PART 1: Convert the data into a DataFrame
In this fist part, two folders and and integer are taken as input and we get a DataFrame where NaNs are replaced with zeros. Two helper functions are also implemented to run part1_load:
-
dict_lists: it creates a dictionary, where the keys are classnames/filenames and the values are lists of tokenized words from each file found whithin the directory. For tokenizing, the text is split by spaces (.split(' ')), integers and punctuation are filtered out (.isalpha()) and all words are in lowercase (.lower()).
-
split_and_counter: it creates a list of dictionaries. Each key of every dictionary within the list is a string which represents the classname, filename and words found in the file. Regarding values, we find the actual directory name (crude or grain), filenames (articlexxx.txt) and occurrences that each word appears in the file.

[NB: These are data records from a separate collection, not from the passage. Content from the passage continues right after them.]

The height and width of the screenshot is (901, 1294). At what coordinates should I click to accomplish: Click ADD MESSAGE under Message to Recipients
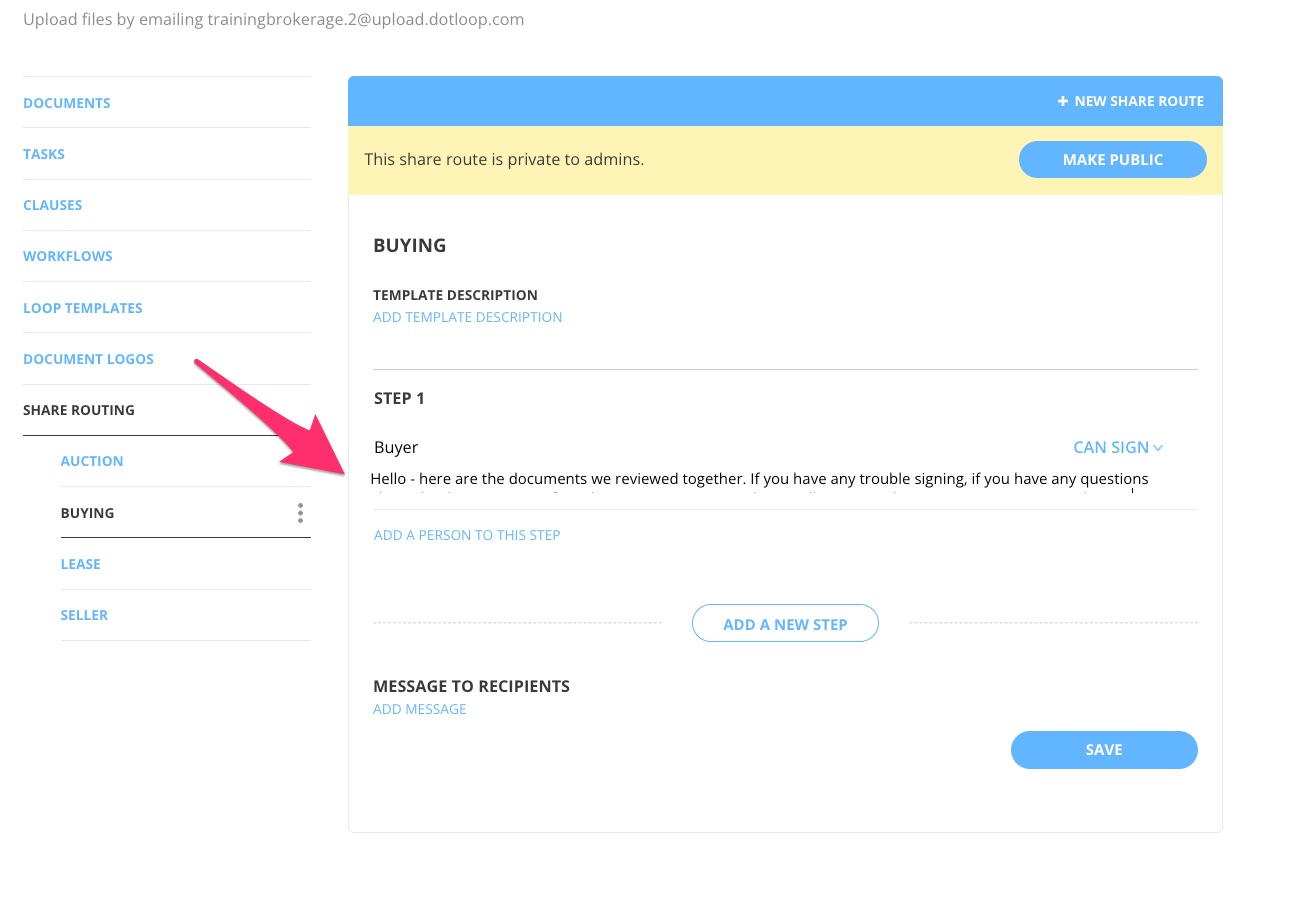(419, 708)
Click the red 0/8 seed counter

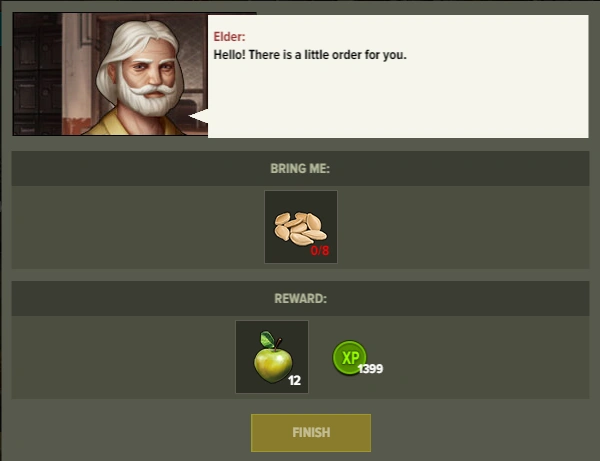click(320, 251)

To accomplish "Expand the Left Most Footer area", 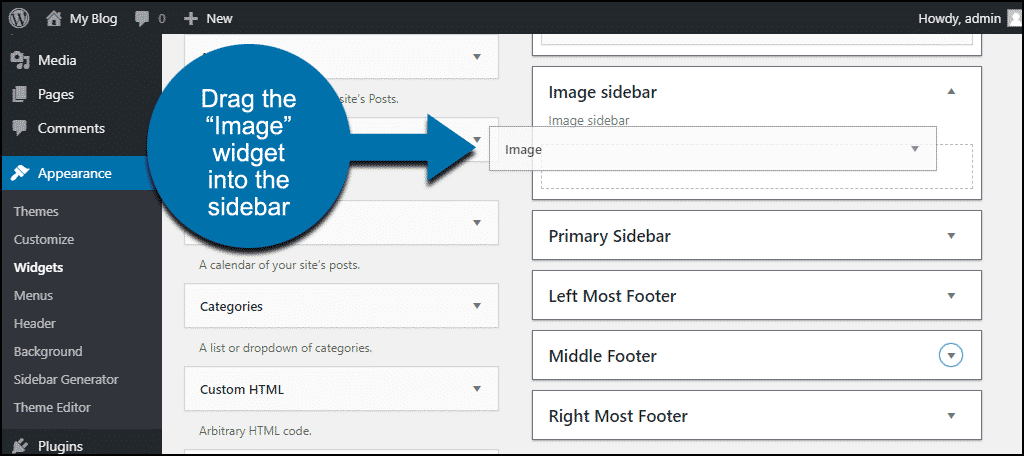I will [x=951, y=296].
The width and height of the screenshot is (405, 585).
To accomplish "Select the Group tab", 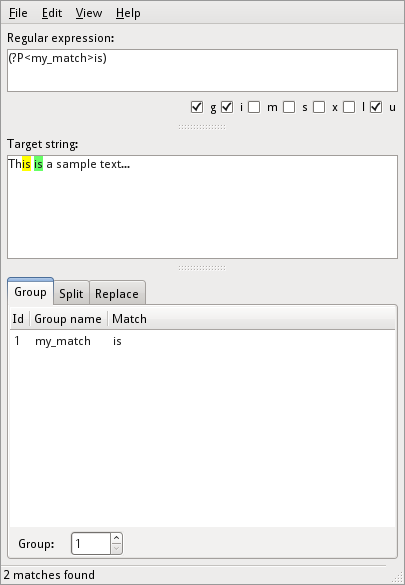I will coord(30,292).
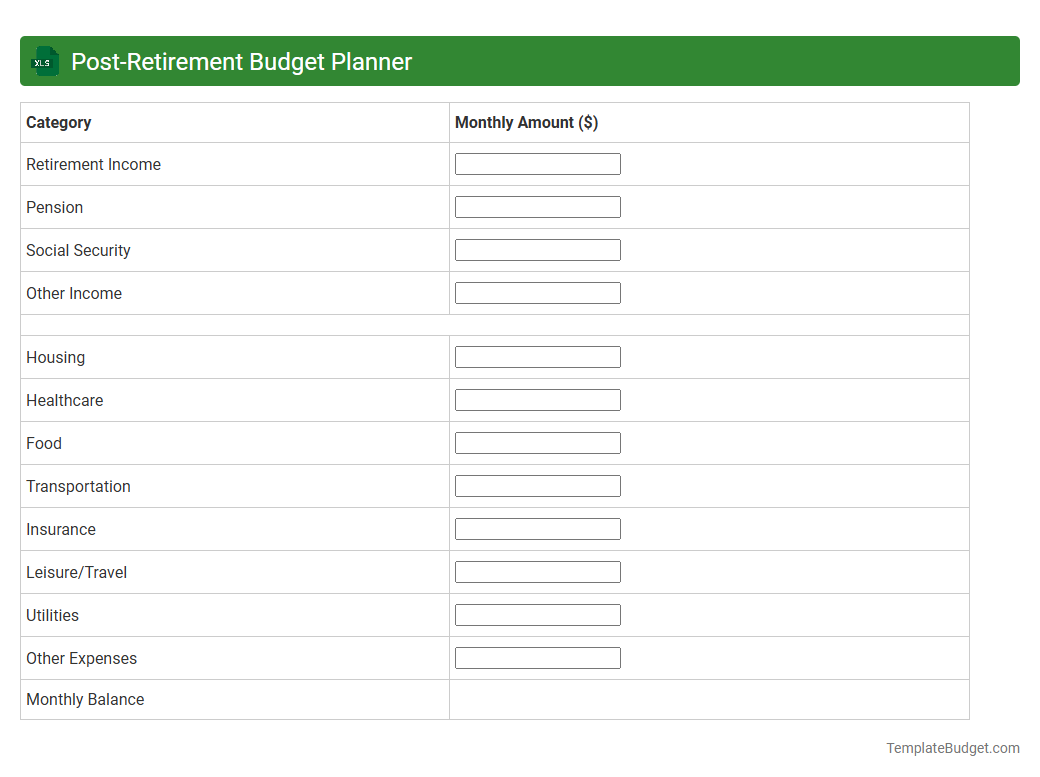
Task: Select the Healthcare amount input box
Action: (x=537, y=399)
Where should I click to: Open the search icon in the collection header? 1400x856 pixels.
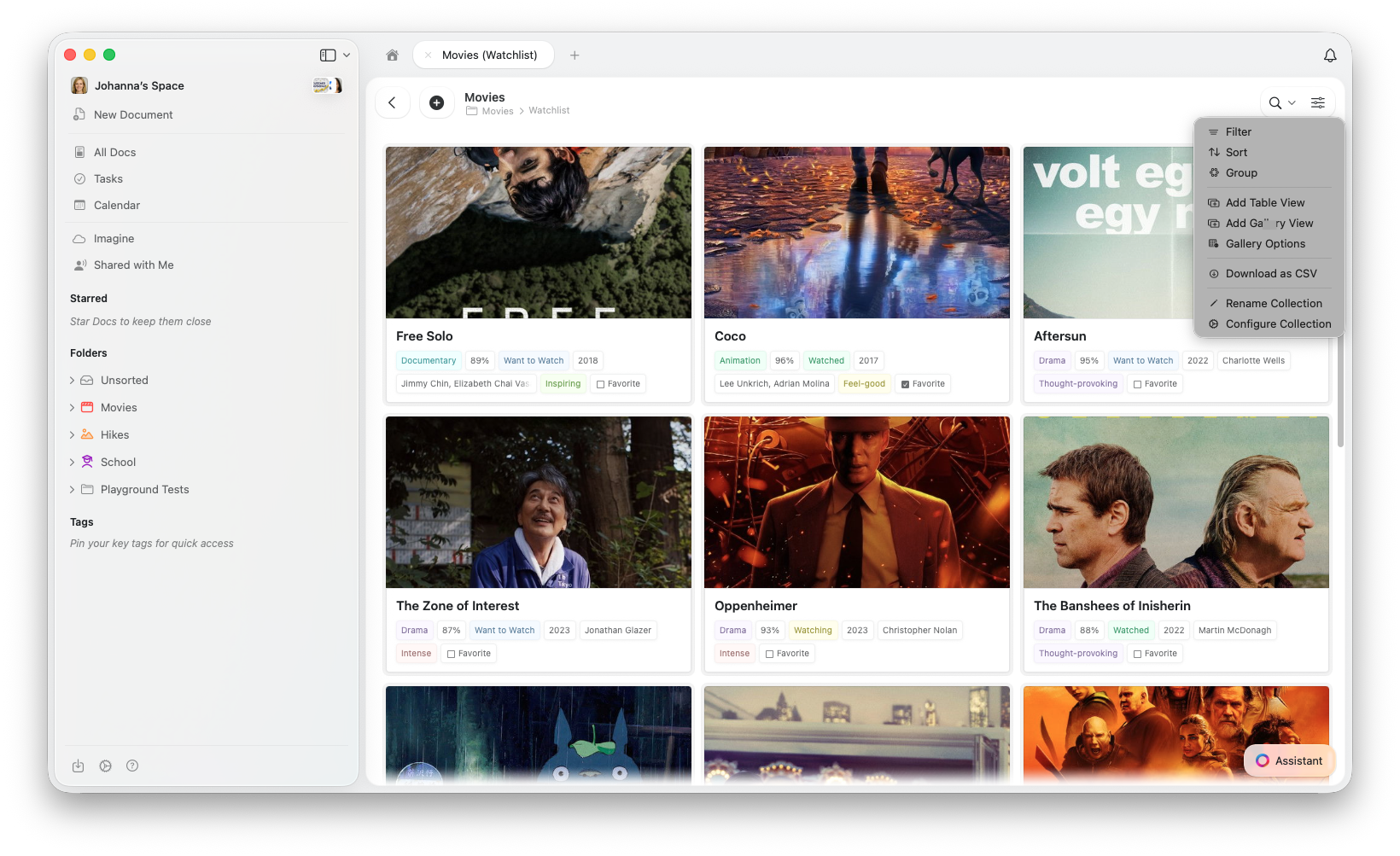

PART 4: tf-idf & visualize
While the top terms in the bar chart from part 2 mainly correspond to function words like prepositions ('to', 'of', 'in', 'for') or articles ('the', 'a'), we see an increase of content words in the bar chart for part 4 ('tonnes', 'wheat', 'oil'). The reason for this is that, after applying tf-idf, the number of function words is filtered out, which translates into a higher amount of content words whithin the top m term frequencies. In addition, it is interesting to note that whilst the top terms before tf-idf was performed were occuring in both 'crude' and 'grain' with more or less the same frequency (except for 'oil'), there are some specific content words for 'crude' and 'grain' respectively. That is, 'tonnes' and 'wheat' are much more frequent in the 'grain' class, however, 'oil' is most frequent in 'crude'.